Complaints are perennial about the sometimes blatant left-‘liberal’, pro-EU, pro-Green bias of BBC Question Time, in the selection both of panels and audiences. However, they have recently been given significant backing, at least as far as allegations of the programme’s institutional anti-Brexit bias is concerned, by some old-fashioned investigative journalism.
In summary, since the EU Referendum, Remainer panellists have outnumbered Leaver panellists by nearly 2 to 1, and no fewer than 86% of the panels have been Remainer-dominated.
So it was intriguing to come across this article in The New Statesman by former BBC grandee Roger Mosey, on how the programme format might be changed by its new editor.
In fairness, Mosey was one of the very rare voices at senior level in the BBC, not only to detect its innate metropolitan-‘liberal’ bias but also to go public with admission and criticism of it. It won him plaudits from journalists with no reason to sanitise it.
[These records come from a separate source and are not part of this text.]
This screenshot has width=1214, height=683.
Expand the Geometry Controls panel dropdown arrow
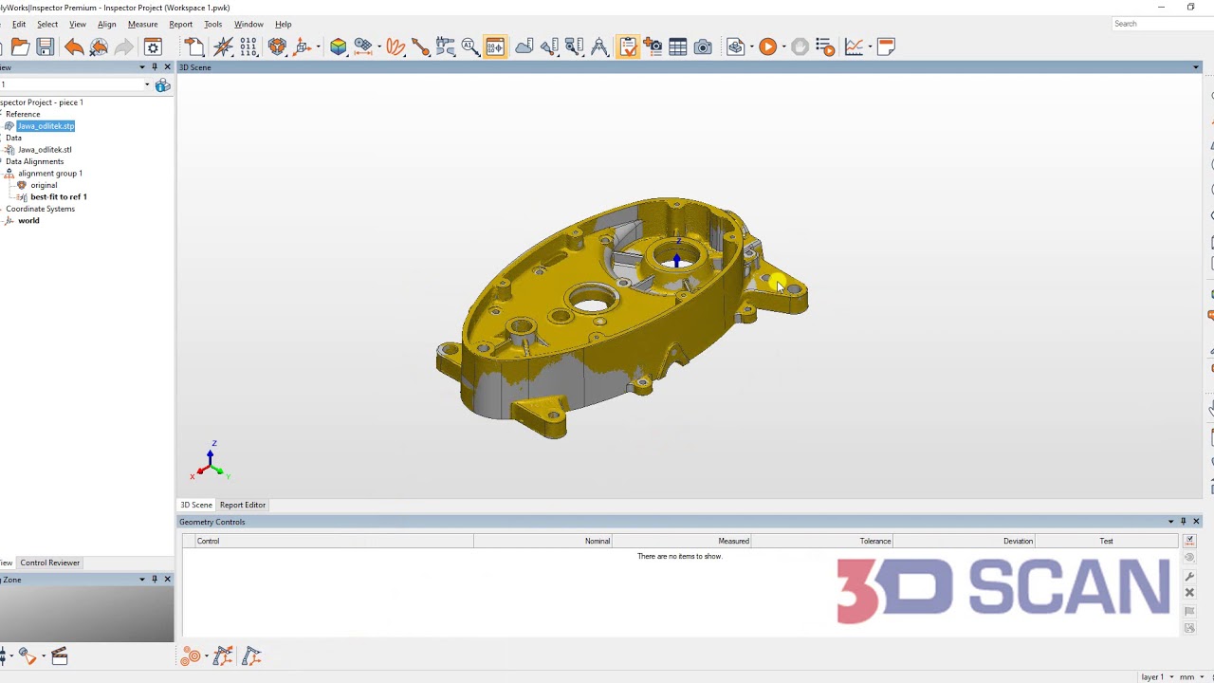click(x=1170, y=521)
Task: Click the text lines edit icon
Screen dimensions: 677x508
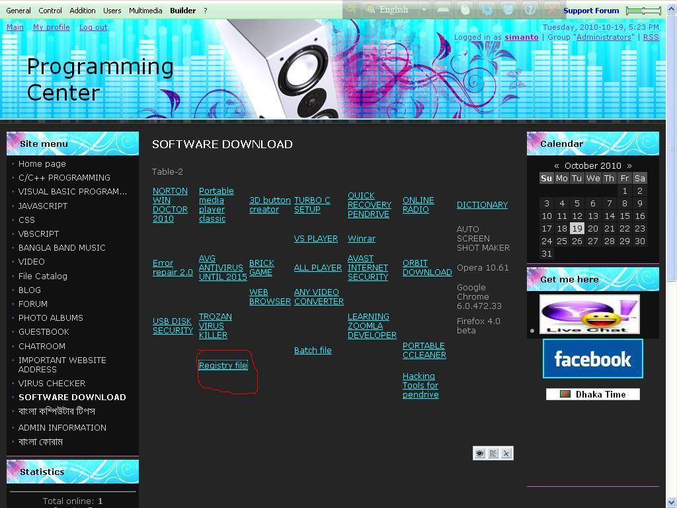Action: tap(493, 453)
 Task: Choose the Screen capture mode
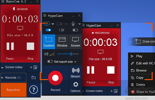[75, 42]
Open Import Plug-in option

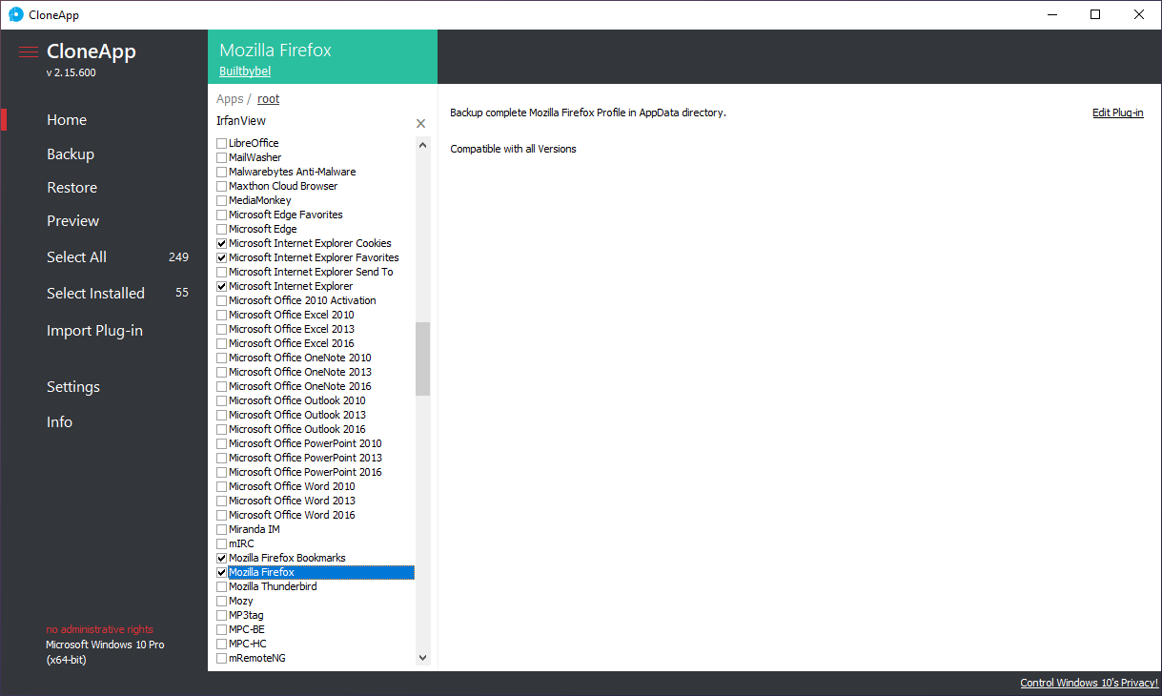[x=94, y=331]
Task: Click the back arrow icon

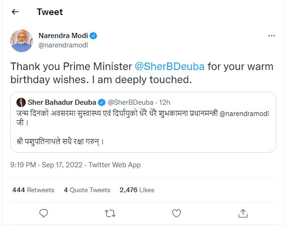Action: pyautogui.click(x=15, y=12)
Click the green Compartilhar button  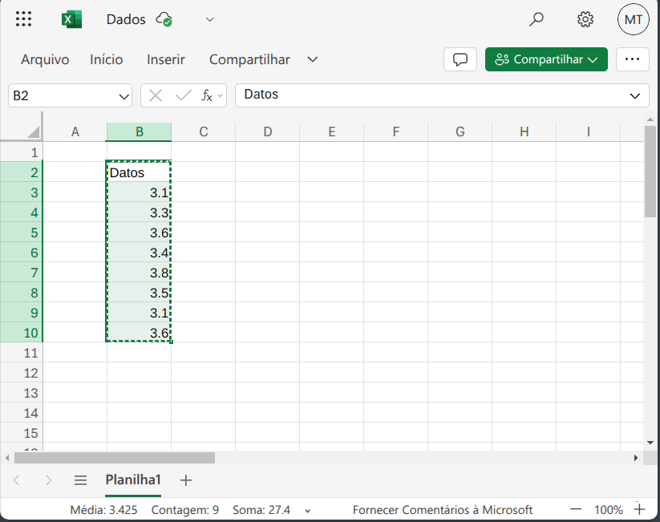point(546,59)
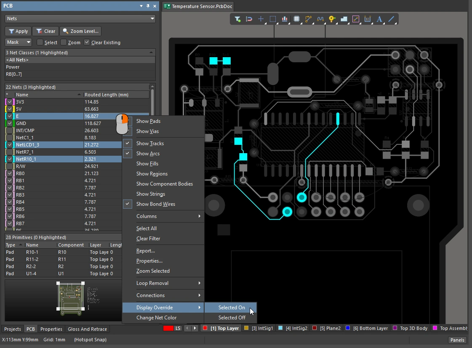Click the red current layer color swatch
Viewport: 472px width, 348px height.
[168, 328]
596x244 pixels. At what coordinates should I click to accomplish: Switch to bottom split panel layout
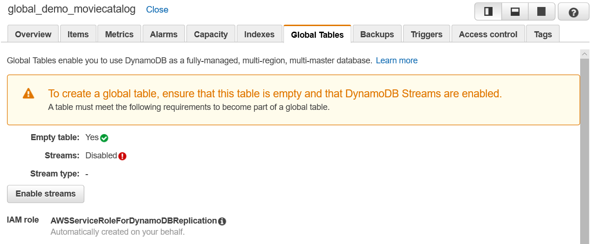click(515, 12)
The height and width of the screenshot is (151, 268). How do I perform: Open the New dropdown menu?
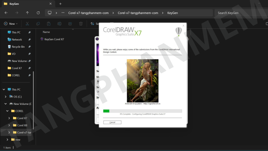pyautogui.click(x=11, y=24)
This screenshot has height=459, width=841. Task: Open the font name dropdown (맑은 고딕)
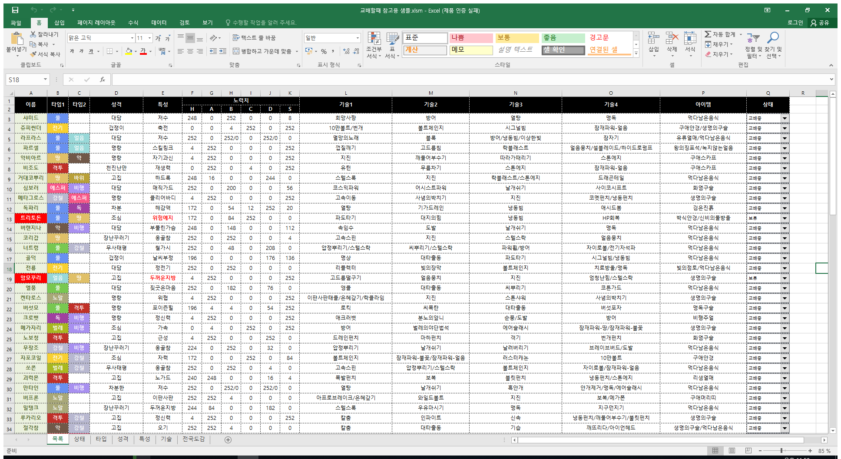coord(132,38)
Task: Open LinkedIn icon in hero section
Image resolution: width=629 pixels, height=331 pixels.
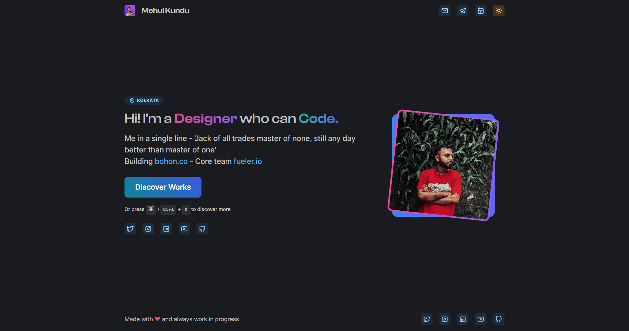Action: 166,229
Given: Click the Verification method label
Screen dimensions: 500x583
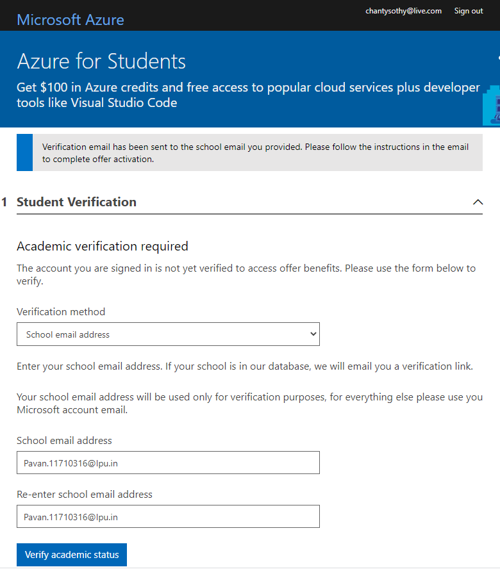Looking at the screenshot, I should (61, 311).
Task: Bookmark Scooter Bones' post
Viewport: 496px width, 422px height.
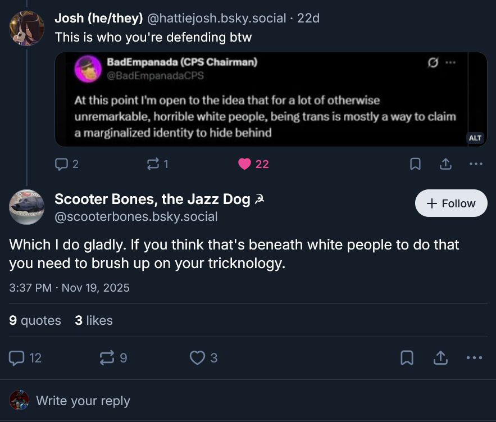Action: point(407,357)
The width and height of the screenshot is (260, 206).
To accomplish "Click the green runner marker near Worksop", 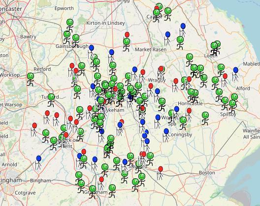I will pyautogui.click(x=31, y=80).
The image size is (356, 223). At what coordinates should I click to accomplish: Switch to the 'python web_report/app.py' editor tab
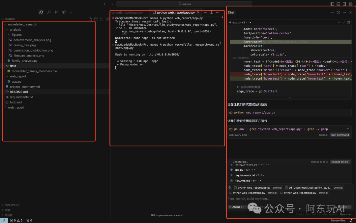[176, 12]
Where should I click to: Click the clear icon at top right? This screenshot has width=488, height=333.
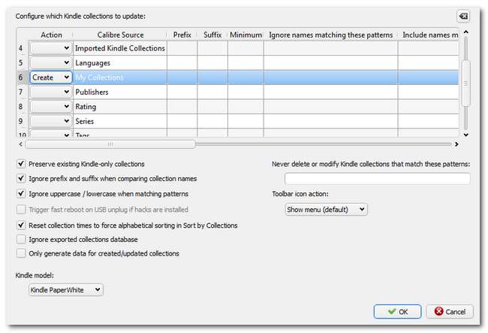[x=463, y=16]
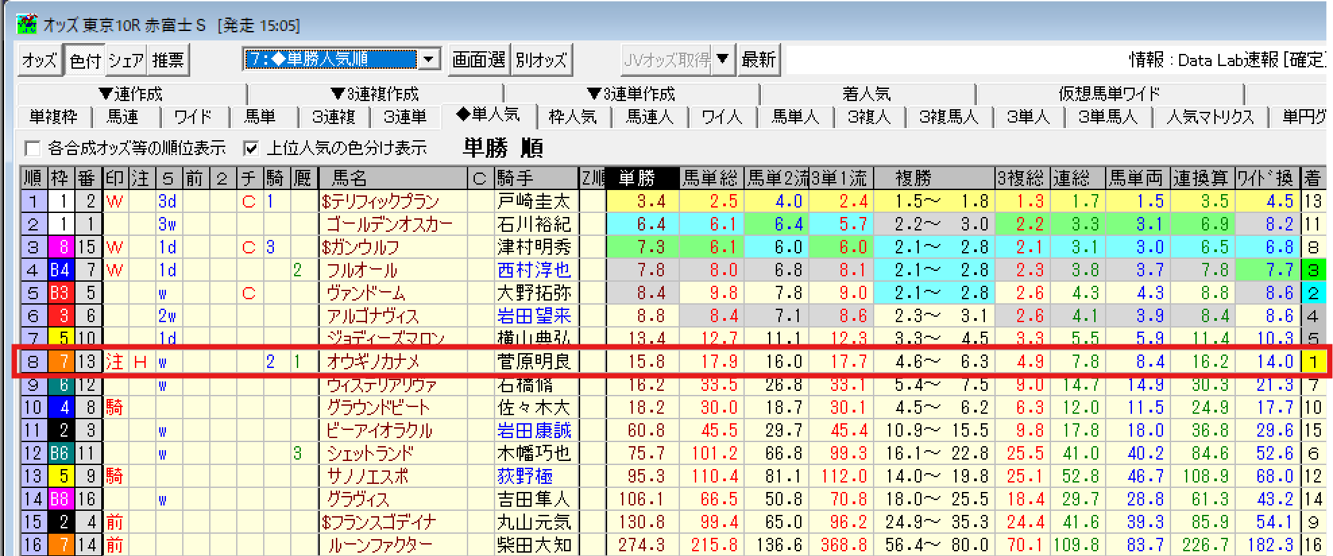Screen dimensions: 1333x556
Task: Click the 画面選 button
Action: tap(478, 60)
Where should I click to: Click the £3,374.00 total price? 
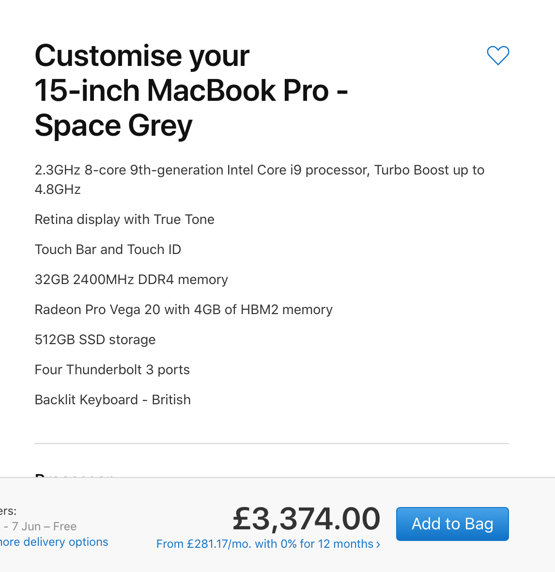307,519
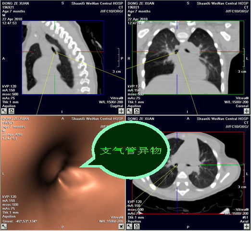Toggle the crosshair plus icon in Coronal view
Screen dimensions: 251x231
click(x=247, y=111)
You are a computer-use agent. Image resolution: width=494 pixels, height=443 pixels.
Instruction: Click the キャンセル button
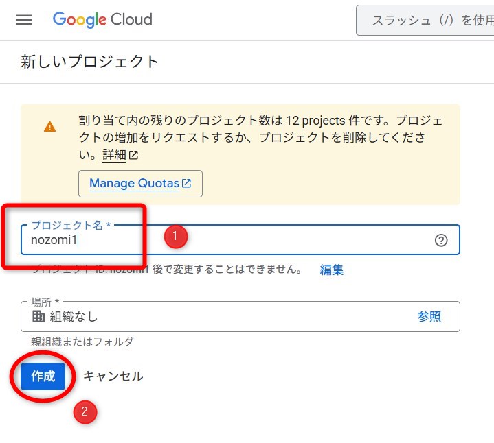coord(113,376)
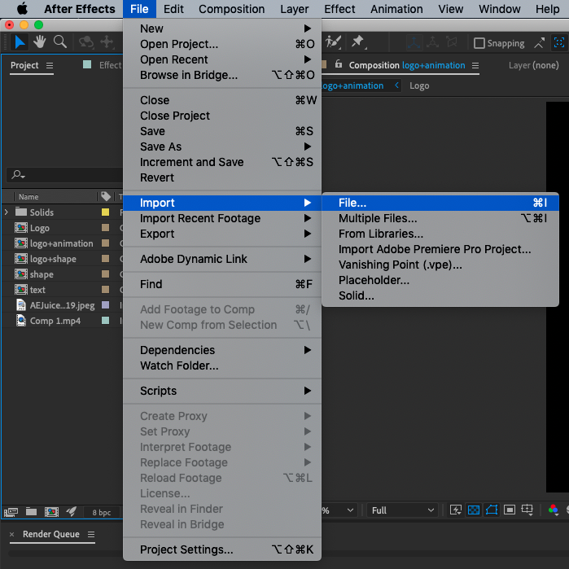
Task: Toggle the transparency grid button
Action: point(474,510)
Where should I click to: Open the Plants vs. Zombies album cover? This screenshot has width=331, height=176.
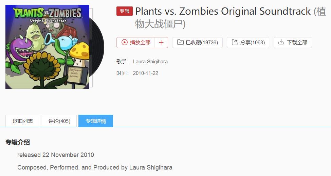[x=47, y=47]
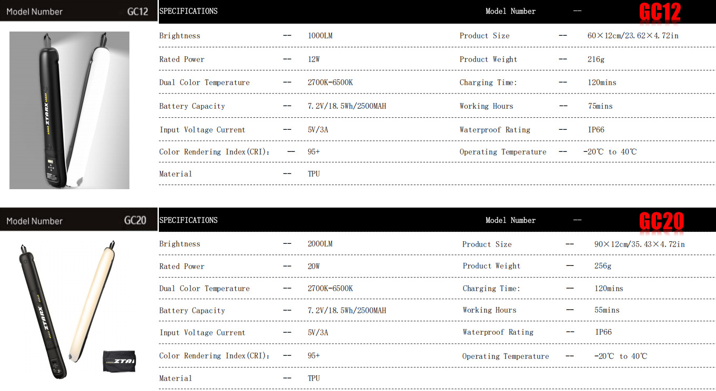The width and height of the screenshot is (716, 391).
Task: Click the GC12 tube light product photo
Action: 69,110
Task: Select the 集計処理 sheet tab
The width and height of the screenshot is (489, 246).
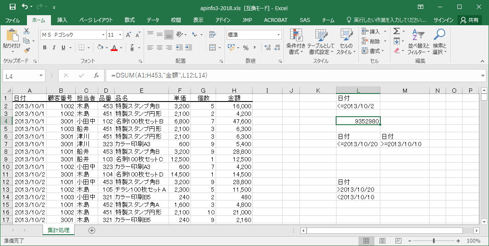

But his New Statesman article alludes to the bias issue only very obliquely, and the changes it suggests would, in effect, not so much alleviate, much less eliminate, the bias as invite it from a different source, under the guise of improving the quality of the programme’s output.
Briefly, he suggests panels with fewer politicians, largely ignoring those from outside the two main parties, and spending more time on ‘major topics’. But, significantly, he also favours inviting more experts, academics and scientists ‘who know their subject inside out’, to explain things more clearly.
There are some glaring flaws with this. Presumably, however, the BBC – apparently so out of touch with the vast majority of the country that doesn’t inhabit the politico-media bubbles of Westminster, North and West London that it was utterly shocked by the EU Referendum result – would think we non-metropolitan proles would be too dim to notice them.
First, as we’ve had demonstrated to us all too vividly over the past two years especially, but also before that, the so-called ‘experts’ are frequently – and sometimes spectacularly – wrong. The polling experts told us a defeat for Remain was unthinkable. The Treasury experts warned us it would cause a year-long recession. They were both wrong.
Going back further, the CBI experts harangued us that for the UK not to join the euro would be a disaster. They were wrong: the true disaster has been near 40% youth unemployment in the Southern European economies. Economics expert David Blanchflower in 2009 predicted 5million unemployed if UK public spending was cut. He was wrong too.
Central banking expert and Bank of England Governor Mark Carney assured us an ‘immediate and profound economic shock’ would follow a vote to Leave. Not so. ‘Pensions expert’ Baroness Altmann (still, incidentally, using her peerage in the unelected House of Lords to try to derail Brexit), predicted a fall in equity markets after a Leave vote. They rose instead.
Next, apart from their prediction errors, the experts, academics and scientists are just as prone to bias in their judgments as politicians. I wrote on this site only a month ago of the massive Left-‘liberal’-Green bias among UK academia, and particularly of its pro-EU bias.
Couple that with the BBC’s inherent Left-‘liberal’ pro-EU bias, and it isn’t hard to guess the direction that most experts, academics and scientists invited on to a new-format Question Time by the BBC would probably be coming from.
There are other objections. It would be interesting to analyse all the questions asked on the programme over, say, the last two years. My guess would be that between half and two-thirds were questions whose answer had to be based on a value or moral judgment, in contrast to factual data or empirical evidence. In other words, purely political.
Which leads on to two other factors. Although there’s been a constant trend in recent decades of elected politicians outsourcing their legislative and even administrative decision-making powers to unaccountable outside bodies – whether externally such as to the EU and UN or domestically to tribunals, quangos and NGOs – actual policymaking still largely rests with them, certainly more than it does with academics and ‘experts’.
So shouldn’t it be primarily the politicians’ views that we need to ascertain, certainly on what, for all its faults, is the most-watched political programme? As it is, we have precious few means and opportunities even to semi-hold them to account, isolated from their party scripts and special advisers. That shouldn’t be diluted further by replacing them with substitutes who are immune from democratic verdict.
Additionally, if the programme is always by its nature destined to be more political than empirical, the suggestion of excluding minor parties looks almost designed to entrench two-party hegemony. Insurgent political movements challenging the established parties are at a disadvantage anyway under our First Past The Post system: restricting their access to prime-time political TV just looks anti-democratic.
If the BBC wants to change the composition of Question Time panels, it could do worse than dropping the vacuous celebrities whose bien-pensant virtue-signalling might send a frisson of excitement through the BBC’s metropolitan culture-warriors, but who contribute little else.
Padding Question Time panels with experts and academics, though, is the wrong answer, and on several levels: not least that it substitutes bias from one source with bias from another one, less easily discernible.